Department of Psychology, University of Saskatchewan, 9 Campus Drive, Saskatoon, SK S7N 5A5, Canada.
J Stroke Cerebrovasc Dis. 2021 Mar;30(3):105593. doi: 10.1016/j.jstrokecerebrovasdis.2020.105593. Epub 2021 Jan 9.
We report a 61-year-old woman who developed left hemiparesis following a right frontal stroke. She underwent rehabilitation and regained function of the left side of her body. Three years after her first stroke, she developed a large left subdural hematoma and again presented with left hemiparesis.

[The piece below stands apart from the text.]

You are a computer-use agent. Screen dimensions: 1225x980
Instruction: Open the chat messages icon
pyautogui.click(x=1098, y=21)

Prior to the cranioplasty, an fMRI scan involving left and right hand movement, arm movement, and foot peddling were conducted in order to determine whether the patient showed ipsilateral activation for the motor tasks, thus explaining the left hemiparesis following the left subdural hematoma. Diffusion tensor imaging (DTI) tractography was also collected to visualize the motor and sensory tracts.

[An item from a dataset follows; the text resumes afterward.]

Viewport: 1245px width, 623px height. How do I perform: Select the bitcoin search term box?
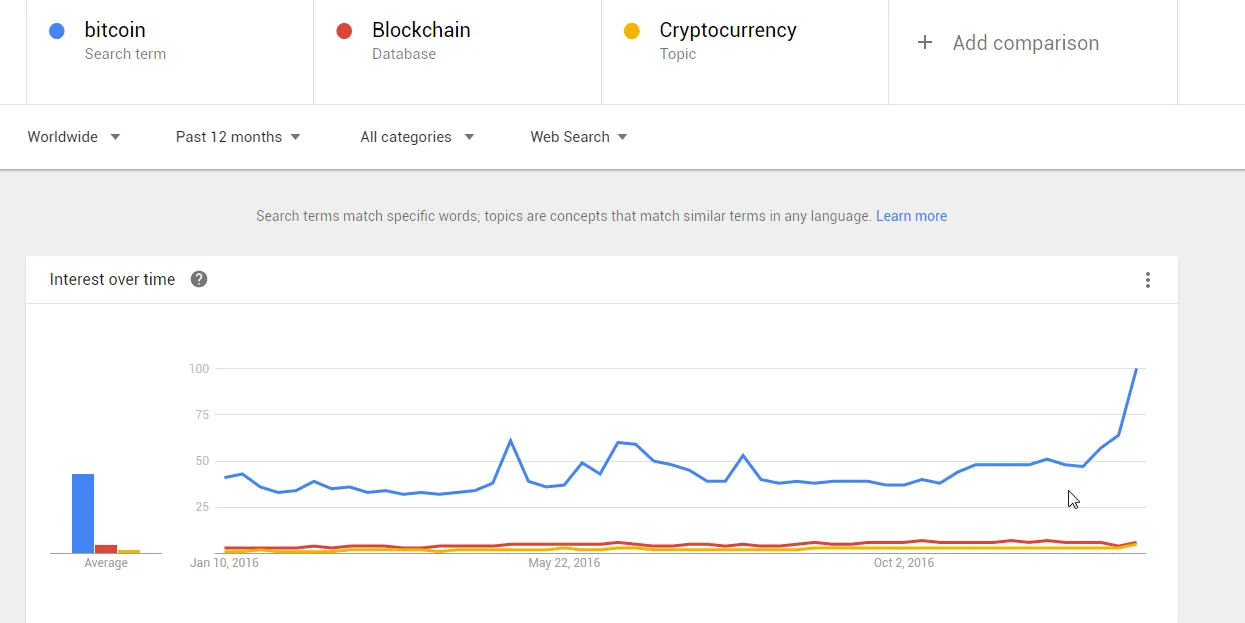[x=170, y=52]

The fMRI results revealed activation in the expected contralateral left primary motor cortex (M1) for the right-sided motor tasks, and bilateral M1 activation for the left-sided motor tasks. Intraoperative neurophysiology confirmed these findings, whereby electromyography revealed left-sided (i.e., ipsilateral) responses for four of the five electrode locations. The DTI results indicated that the corticospinal tracts and spinothalamic tracts were within normal limits and showed no displacement or disorganization.

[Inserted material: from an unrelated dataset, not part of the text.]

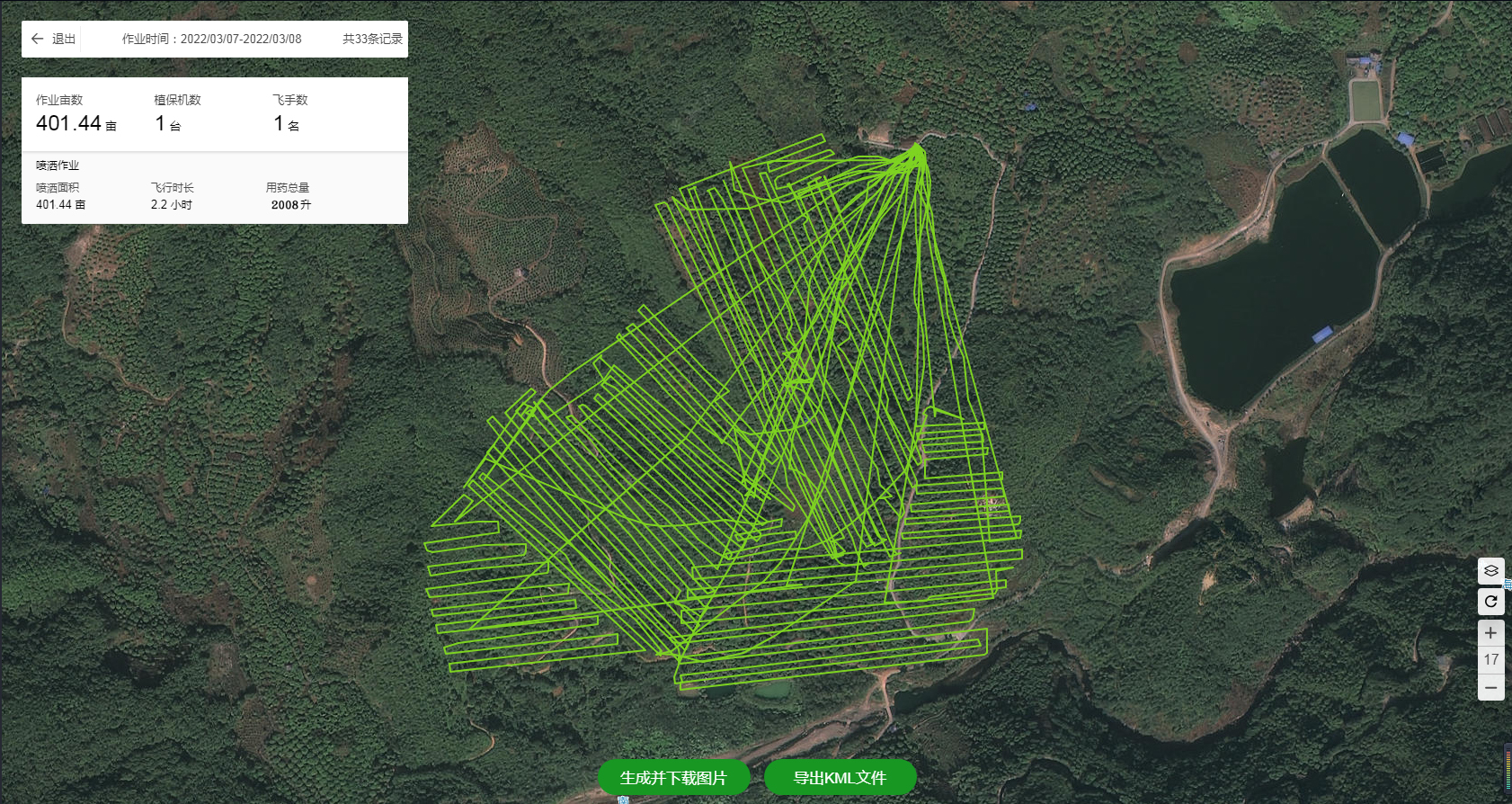Click the 共33条记录 record count
Screen dimensions: 1512x804
372,39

These results suggest that there may have been reorganization of the M1 following her initial stroke, and that the left hemisphere may have become involved in moving the left side of the body thereby leading to left hemiparesis following the left subdural hematoma. The findings suggest that cortical reorganization may occur in stroke patients recovering from hemiparesis, and specifically, that components of motor processing subserved by M1 may be taken over by ipsilateral regions.
我们报告了一例 61 岁女性,在右侧额叶卒中后出现左侧偏瘫。她接受了康复治疗,恢复了左侧身体的功能。首次卒中 3 年后,她发生了较大的左侧硬膜下血肿,再次出现左侧偏瘫。
在颅骨成形术前,进行了 fMRI 扫描,包括左手和右手运动、手臂运动和脚踏运动,以确定患者在运动任务中是否表现出同侧激活,从而解释左硬膜下血肿后出现的左侧偏瘫。还收集了弥散张量成像(DTI)轨迹图,以可视化运动和感觉束。
fMRI 结果显示,右侧运动任务时预期的对侧左初级运动皮层(M1)有激活,左侧运动任务时双侧 M1 有激活。术中神经生理学证实了这些发现,肌电图显示 5 个电极位置中的 4 个位置有左侧(即同侧)反应。DTI 结果表明皮质脊髓束和脊髓丘脑束在正常范围内,没有移位或紊乱。
这些结果表明,在她首次卒中后,M1 可能发生了重组,左半球可能参与了左侧身体的运动,从而导致左硬膜下血肿后出现左侧偏瘫。这些发现表明皮质重组可能发生在偏瘫恢复的卒中患者中,特别是 M1 所支配的运动处理成分可能被同侧区域接管。